Saturday, September 12, 2009

Morgex, La Salle & Arvier (Valle d'Aosta)

I believe Gianluca Telloli (the Co-Op president, and my guide to the scaling vineyards of Morgex, La Salle & Arvier) summed the day up best as he looked at my ragged disposition by late afternoon: "Un giorno intenso!"

Before I begin my run down of the "intense" days events, feel free to browse this album. It has some handy captions :)


Morgex, La Salle & Arvier (Valle d'Aosta)


That picture above is how my day started as I exited my agroturismo in La Salle. Though it was absolutely breathtaking, it was also a little chilly, so I thought it best to dress for cool weather... bad idea!

After arriving at the Co-Op winery to meet Gianluca we were off to visit many of the small vinyards in both Morgex and La Salle to collect grape samples for testing at the lab later that afternoon. Similarly to Donnas, Caves du Vin Blanc de Morgex & La Salle is also a co-op winery as the area has many small vinyards that couldn't really support their own operation, so they all combine their grapes together and then pick someone (like Gianluca, and the previous day Mario Dalbard) to run the show. Later, at the lab, we would test the sugar grams, the pH and, well, I'm not really sure what the final test was... When everything's delivered in Italian you're bound to miss something!

By the time it reached 10am I was dripping with sweat under a blazing sun amidst rows of short pergolas in Morgex. Since the town of Morgex is at such a high altitude the grapes benefit from being closer to the ground so that during the cool nights they can be kept warm by the heat collected in the soil during the day. (This drastic temperature difference is also what helps keep the wines dry, crisp, and brightly acidic.)

After observing tall pergolas the previous day (which one would obviously pick from below), I couln't help but wonder how one goes about picking grapes from these lower ones that hit around the waist. I also couldn't help but notice that most of the people who were working in these vinyards were short and stout... if that's not a case of survival of the fittest, then I don't know what is!

After Morgex we headed into La Salle, which is when things started to get a little steeper - especially towards the top. The vines actually reached even higher in La Salle than Morgex - check it!

From Morgex, La Salle & Arvier (Valle d'Aosta)

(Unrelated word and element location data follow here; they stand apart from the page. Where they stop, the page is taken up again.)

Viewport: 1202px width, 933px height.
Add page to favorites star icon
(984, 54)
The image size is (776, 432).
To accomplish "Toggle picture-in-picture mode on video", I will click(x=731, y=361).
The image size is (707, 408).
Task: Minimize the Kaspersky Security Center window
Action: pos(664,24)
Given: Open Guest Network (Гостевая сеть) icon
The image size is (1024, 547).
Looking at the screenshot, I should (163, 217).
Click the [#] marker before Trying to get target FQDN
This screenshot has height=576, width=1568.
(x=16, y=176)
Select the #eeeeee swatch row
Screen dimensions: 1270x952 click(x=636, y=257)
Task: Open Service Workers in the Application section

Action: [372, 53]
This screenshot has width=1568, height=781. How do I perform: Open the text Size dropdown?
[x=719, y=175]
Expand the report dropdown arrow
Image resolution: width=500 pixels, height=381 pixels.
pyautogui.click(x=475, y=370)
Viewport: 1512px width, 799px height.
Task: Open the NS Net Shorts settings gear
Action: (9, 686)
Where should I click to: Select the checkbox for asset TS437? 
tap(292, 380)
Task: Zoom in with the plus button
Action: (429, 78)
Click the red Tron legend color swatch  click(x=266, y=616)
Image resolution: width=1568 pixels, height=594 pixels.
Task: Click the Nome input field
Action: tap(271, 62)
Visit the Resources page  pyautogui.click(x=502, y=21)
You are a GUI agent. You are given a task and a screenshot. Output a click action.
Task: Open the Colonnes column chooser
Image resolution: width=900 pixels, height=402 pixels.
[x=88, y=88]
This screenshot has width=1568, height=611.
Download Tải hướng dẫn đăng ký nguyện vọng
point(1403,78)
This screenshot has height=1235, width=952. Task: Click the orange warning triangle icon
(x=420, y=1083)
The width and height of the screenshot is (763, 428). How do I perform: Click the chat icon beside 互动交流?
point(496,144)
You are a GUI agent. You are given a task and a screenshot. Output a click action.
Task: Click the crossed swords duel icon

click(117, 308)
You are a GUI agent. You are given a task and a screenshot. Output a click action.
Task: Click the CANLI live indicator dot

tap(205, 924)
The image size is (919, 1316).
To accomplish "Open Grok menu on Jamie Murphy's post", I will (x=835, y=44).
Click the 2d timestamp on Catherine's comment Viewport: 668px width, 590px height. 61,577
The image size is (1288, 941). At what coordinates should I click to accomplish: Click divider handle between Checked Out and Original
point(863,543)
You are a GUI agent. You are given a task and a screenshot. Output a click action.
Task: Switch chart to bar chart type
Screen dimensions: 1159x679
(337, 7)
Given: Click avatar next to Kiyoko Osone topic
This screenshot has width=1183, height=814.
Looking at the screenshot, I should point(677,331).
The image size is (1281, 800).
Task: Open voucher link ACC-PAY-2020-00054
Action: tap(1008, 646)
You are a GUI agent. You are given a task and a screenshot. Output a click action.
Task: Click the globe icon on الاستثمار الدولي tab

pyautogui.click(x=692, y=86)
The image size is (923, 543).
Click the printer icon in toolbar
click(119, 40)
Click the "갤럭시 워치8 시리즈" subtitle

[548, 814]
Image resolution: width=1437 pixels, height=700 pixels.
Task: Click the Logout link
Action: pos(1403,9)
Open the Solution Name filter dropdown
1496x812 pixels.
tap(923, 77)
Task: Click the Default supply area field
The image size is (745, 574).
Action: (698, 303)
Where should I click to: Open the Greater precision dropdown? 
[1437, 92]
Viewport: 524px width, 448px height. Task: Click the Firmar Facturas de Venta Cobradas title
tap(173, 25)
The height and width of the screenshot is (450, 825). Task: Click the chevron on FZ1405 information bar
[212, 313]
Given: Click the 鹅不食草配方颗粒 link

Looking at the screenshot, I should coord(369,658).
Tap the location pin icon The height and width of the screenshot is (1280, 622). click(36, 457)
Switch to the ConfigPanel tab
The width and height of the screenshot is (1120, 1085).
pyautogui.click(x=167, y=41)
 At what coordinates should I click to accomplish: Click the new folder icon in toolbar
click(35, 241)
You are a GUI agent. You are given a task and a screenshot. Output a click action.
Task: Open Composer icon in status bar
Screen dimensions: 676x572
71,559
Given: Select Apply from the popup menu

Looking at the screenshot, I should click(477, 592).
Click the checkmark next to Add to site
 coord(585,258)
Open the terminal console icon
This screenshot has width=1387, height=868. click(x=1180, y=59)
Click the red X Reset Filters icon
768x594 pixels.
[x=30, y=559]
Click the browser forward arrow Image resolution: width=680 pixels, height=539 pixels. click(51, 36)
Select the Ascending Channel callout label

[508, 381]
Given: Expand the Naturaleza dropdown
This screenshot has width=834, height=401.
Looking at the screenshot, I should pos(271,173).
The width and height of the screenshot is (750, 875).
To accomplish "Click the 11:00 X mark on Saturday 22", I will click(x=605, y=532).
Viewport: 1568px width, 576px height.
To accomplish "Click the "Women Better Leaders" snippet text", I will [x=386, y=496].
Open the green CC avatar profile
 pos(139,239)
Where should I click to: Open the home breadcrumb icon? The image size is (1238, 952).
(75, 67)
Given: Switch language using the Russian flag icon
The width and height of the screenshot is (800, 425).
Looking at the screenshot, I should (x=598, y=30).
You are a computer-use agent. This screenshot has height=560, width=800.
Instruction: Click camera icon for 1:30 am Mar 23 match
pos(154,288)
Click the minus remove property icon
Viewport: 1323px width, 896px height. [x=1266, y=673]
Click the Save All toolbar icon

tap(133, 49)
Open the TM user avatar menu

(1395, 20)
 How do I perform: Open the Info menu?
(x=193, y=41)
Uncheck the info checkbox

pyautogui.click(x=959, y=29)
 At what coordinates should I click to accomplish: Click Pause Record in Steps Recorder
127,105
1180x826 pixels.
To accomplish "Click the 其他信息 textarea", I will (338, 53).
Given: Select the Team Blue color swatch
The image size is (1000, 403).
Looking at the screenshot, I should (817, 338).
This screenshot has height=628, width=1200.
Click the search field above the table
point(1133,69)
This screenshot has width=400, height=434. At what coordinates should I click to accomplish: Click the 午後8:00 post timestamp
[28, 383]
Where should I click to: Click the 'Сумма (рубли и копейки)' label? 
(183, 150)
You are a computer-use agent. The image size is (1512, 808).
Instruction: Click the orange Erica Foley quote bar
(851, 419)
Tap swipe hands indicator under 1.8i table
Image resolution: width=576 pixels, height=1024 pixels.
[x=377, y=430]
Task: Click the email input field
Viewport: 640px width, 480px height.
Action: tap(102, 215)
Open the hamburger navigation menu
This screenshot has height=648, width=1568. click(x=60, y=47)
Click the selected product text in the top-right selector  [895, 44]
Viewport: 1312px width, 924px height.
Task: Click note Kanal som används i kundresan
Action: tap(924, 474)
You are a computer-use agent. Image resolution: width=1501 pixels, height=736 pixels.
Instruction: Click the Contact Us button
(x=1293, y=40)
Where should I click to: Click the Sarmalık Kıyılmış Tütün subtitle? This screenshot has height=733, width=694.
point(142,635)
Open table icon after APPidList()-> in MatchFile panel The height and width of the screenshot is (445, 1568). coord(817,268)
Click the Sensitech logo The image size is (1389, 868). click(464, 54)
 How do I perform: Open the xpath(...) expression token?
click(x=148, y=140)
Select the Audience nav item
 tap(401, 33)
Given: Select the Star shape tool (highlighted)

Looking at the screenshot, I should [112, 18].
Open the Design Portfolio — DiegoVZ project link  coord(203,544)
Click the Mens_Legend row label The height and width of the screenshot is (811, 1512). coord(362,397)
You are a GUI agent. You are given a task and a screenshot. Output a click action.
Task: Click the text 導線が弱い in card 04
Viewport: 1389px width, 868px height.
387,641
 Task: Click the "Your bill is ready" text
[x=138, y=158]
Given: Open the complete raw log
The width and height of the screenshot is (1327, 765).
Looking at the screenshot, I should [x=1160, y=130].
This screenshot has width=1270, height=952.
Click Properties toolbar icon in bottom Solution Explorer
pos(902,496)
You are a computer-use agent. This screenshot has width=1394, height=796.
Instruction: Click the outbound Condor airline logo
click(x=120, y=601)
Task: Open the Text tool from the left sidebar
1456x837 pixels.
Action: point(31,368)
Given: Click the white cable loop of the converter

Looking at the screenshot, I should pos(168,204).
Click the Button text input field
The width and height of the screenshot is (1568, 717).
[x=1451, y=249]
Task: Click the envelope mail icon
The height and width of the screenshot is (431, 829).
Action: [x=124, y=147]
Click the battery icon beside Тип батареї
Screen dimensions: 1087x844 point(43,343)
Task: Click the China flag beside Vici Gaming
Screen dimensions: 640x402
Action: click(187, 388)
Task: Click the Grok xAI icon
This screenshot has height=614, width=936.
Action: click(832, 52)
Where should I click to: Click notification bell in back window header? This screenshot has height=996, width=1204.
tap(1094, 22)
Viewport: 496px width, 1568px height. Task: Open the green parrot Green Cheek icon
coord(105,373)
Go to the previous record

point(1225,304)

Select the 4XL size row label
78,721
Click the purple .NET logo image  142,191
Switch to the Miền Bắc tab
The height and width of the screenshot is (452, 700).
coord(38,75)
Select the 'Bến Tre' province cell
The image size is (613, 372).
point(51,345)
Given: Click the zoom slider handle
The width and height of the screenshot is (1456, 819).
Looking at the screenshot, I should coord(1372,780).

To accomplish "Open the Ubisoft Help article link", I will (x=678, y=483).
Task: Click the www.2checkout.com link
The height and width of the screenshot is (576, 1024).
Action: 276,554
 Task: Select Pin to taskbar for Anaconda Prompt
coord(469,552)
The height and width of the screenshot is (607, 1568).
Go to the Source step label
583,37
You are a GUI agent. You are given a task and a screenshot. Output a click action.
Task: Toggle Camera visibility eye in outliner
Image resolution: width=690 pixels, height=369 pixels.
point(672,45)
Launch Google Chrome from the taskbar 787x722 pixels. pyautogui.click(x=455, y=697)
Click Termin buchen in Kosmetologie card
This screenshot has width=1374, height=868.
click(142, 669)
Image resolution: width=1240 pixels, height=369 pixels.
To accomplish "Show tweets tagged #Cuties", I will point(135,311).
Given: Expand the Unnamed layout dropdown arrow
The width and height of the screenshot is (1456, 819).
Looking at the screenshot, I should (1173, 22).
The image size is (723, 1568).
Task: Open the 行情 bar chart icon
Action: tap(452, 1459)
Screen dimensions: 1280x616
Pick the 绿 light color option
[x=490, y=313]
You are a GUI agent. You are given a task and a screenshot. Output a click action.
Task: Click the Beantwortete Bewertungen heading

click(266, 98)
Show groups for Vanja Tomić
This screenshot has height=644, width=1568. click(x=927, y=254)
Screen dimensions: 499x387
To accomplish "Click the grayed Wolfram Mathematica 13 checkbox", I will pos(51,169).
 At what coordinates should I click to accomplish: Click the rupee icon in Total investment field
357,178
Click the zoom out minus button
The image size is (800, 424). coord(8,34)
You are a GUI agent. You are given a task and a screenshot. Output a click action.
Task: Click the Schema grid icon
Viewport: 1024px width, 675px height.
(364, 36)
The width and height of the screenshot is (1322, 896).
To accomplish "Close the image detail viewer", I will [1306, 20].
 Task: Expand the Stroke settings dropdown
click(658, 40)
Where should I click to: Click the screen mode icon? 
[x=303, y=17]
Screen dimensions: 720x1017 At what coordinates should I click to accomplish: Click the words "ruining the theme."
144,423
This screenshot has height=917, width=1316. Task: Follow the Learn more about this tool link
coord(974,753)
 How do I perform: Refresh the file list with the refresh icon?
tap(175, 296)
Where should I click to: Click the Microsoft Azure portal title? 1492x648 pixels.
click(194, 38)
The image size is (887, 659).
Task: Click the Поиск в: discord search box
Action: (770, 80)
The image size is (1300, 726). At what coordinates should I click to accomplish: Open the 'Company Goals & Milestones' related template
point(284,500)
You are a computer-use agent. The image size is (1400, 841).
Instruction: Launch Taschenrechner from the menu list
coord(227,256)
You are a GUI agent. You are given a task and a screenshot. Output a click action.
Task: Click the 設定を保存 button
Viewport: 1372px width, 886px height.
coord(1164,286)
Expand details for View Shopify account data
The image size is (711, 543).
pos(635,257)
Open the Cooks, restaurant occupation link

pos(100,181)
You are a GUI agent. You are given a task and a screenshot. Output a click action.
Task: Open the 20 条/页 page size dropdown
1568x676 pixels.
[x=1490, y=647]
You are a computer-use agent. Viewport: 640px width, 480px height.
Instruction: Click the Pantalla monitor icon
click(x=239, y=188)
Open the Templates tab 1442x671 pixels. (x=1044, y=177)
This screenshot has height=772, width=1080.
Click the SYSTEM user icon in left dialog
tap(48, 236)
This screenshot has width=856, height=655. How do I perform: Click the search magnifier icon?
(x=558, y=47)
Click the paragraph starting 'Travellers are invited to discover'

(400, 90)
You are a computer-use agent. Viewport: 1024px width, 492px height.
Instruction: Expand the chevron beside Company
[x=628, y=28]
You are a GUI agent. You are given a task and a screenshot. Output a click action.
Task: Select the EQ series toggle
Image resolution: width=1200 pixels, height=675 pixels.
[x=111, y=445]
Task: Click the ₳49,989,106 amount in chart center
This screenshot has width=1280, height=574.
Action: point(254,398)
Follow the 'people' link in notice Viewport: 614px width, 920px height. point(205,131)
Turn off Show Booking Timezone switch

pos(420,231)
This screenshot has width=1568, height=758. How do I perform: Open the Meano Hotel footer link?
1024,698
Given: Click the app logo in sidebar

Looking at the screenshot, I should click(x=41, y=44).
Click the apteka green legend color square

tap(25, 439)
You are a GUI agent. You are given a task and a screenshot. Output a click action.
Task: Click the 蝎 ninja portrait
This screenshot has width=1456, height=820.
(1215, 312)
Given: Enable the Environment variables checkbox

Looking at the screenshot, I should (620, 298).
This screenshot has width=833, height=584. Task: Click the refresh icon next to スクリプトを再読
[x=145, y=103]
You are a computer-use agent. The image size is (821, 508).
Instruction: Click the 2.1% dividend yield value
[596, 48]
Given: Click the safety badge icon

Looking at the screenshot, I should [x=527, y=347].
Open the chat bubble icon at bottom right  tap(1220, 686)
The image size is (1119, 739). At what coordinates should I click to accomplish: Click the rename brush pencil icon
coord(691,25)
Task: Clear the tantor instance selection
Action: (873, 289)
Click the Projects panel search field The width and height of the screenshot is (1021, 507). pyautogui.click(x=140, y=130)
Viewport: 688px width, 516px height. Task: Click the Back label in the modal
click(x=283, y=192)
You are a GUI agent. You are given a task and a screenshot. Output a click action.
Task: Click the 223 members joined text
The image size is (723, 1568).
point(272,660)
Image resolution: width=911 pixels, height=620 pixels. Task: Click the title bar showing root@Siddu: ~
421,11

However, neither of these towns vineyards would prepare me for what I would face that afternoon in Arvier. Gianluca named his Arvier wines L'Enfer d'Arvier which translates to "the hell/inferno" of Arvier. Let me tell you, it's not just the heat that lent these vineyards their name - though that was pretty unbearable, too. The higher we climbed the more I had to utilize my hands to cling to the ground - which wasn't such a far reach as it was becoming increasingly more vertical. In the album there is a picture of old vineyards that were abandoned over time - I can completely understand why! How one could work these vineyards, much less haul the grapes down without overturning the bins completely escapes me. The monorail system in Donnas could DEFINITELY be of some help.
  • To my friends and colleagues at dell'anima (read:Clinton): I hope you all take this to heart as you sell bottle after bottle of Enfer d'Arvier wines. By no means should you stop - the poor souls who torture themselves by keeping these vines deserve a hearty return for their masocistic efforts. But please know the toil and effort that go into this wine even existing!

Much to my dismay, when we reached (what seemed to be) the top of the vineyards we kept right on climbing - Gianluca wanted to show me something he seemed really excited about. What turned into a 40 minute hike would have been totally fine if I had been prepared, but I was totally unprepared and desperately craving some water. All I could think was that whatever was waiting at the top of this mountain - a pot of gold, I hoped - had better be pretty damn exciting to warrent this spurr-of-the-moment mountail hike. At one point Gianluca asked me (after watching me pant, no doubt), if I worked out. My answer: "No. Lavoro in piedi." (No. I work on my feet.) Maybe that's a lame excuse to the rest of the healthy, fit, sport playing world, but I promise you that the majority of these people don't stand a good 12 hours a day.

In the end there was no pot of gold, but instead a very cool little cantina atop a mountain that dated back to medieval times. Gianluca mentioned trying to re-open it to the public... to that I suggest implementing a gondola system. He made up for it, though, by dropping me off at a spa at the end of the day where I spent an hour wading in natural spring pools then a good 20 minutes in some waterfall massage room. Not my typical place, but very much appreciated after a long day of steep mountains and Italian comprehension!